Tienda de campaña. Tiene razón Iglesias

Los españoles no nos merecemos que Iglesias adopte maneras de asociado universitario de tercera explicando a sus colegas lo de buena o mala educación.

Y un par de bemoles, para presentarse con un ejemplar de la Constitución -de extraña factura externa por cierto- a la manera de Mao y su Libro Rojo de tan triste recuerdo incluso para los chinos, o de Chávez blandiendo su librito bolivariano que ha traído la catástrofe absoluta a los paisanos de mi querida Diana López.

Razón, porque efectivamente los españoles no nos merecemos este último y vergonzoso acto de cinismo de quien ha cambiado el asalto celeste por la vida muelle de su actual casa burguesa. (Y algo habrán tenido que ver en la compra esos bancos que tanto parecen preocuparle)

Porque los españoles no nos merecemos que se nos trate como idiotas con la entradilla –repetida también por su número dos, novia, compañera, pareja; pongan ustedes en el orden adecuado- de que “no somos bobos”, que el latinajo de la escusatio non petita, viene aquí como diafragma a vagina.

Porque los españoles no nos merecemos que Iglesias adopte maneras de asociado universitario de tercera -que haberlos haylos- explicando a sus colegas lo que hay que decir o callar, lo que es serio o no, lo de buena o mala educación.
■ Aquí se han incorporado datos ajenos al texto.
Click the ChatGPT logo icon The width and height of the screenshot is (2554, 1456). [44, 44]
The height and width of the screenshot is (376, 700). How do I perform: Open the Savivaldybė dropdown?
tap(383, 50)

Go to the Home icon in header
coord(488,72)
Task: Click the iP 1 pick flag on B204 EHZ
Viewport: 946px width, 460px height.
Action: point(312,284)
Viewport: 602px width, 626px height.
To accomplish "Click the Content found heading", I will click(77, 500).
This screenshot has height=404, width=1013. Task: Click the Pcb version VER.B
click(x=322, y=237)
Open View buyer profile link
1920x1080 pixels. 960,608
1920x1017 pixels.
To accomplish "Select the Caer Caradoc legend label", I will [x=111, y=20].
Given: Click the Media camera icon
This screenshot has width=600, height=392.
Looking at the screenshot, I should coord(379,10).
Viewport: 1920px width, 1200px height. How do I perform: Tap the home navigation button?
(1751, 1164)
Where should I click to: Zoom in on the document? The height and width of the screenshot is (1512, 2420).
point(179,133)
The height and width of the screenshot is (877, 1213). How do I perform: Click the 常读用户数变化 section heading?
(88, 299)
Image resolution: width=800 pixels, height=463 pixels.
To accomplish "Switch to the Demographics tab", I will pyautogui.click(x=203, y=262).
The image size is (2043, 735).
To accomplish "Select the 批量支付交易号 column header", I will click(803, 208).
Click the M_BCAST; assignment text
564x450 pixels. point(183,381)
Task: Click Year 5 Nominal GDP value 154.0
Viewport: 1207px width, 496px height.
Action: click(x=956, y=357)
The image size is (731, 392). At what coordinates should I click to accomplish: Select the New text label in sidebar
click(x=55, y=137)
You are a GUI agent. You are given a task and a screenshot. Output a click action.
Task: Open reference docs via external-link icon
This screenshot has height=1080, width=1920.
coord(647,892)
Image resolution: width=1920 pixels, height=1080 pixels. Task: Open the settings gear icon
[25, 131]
Ni los moderadores de Antena3/La Sexta -buen par de dos- su ayuda inapelada.

Porque los españoles no nos merecemos ese teatro de confrontación con el socialista Sánchez que, probablemente, besa en la boca entre bambalinas.

Porque los españoles no nos merecemos oír del adalid de la mentira, permanentemente instalado en la soberbia y en la crispación institucional de su presidencia ocupada, lecciones de moralidad, ni detectores de verdad para aplicar a terceros.

Porque los españoles no nos merecemos el abuso final de la comparecencia vicaria del escudero Ábalos para hacer balance de los otros y tan palmaria como chulesca demostración de quién ordena y manda en telemateo.

Porque los españoles no nos merecemos la repetida sobreactuación del de Ciudadanos, Rivera, por mucho que su soltura anime a sus propios votantes.

Porque los españoles no nos merecemos la calculada ambigüedad del nuevo líder del PP, Casado, aun cuando los suyos la agradezcan.

Porque los españoles no nos merecemos que se nos hurte el discurso de primera mano del de Vox, Abascal, con la endeble -aunque unánime- justificación utilizada por los trece de la Junta electoral.

Porque los españoles sí nos merecemos que se nos diga de una vez por todas lo que ya sabemos, que España es una nación, antigua, noble y soberana, de ciudadanos libres e iguales. Y que los que pretenden aniquilarla, troceándola, son esbirros de incalificable naturaleza, objeto de toda nuestra repugnancia y desprecio.

Porque los españoles sí nos merecemos que se descarte posibilidad alguna de indulto presidencial a quienes pudieran ser condenados por delitos de extrema gravedad. Naturalmente incluido, se llame como se llame, el de intento de destrucción de nuestra Patria.

Porque los españoles sí nos merecemos que se nos anuncien los pactos postelectorales -legítimos- que debiéramos tener en cuenta antes de depositar el voto sagrado en las urnas de verdad.

Porque los españoles nos merecemos políticos enteros, honestos y bien preparados

Porque los españoles, como Ketama, no estamos locos, que sabemos lo que queremos mientras asistimos al insufrible espectáculo de vaciedad de dos debates bochornosos. No menor que la del conjunto de nuestros esforzados logros democráticos, de la de nuestro vulnerable territorio rural … o, incluso, la de nuestros bolsillos, de donde salen sus alborotados emolumentos.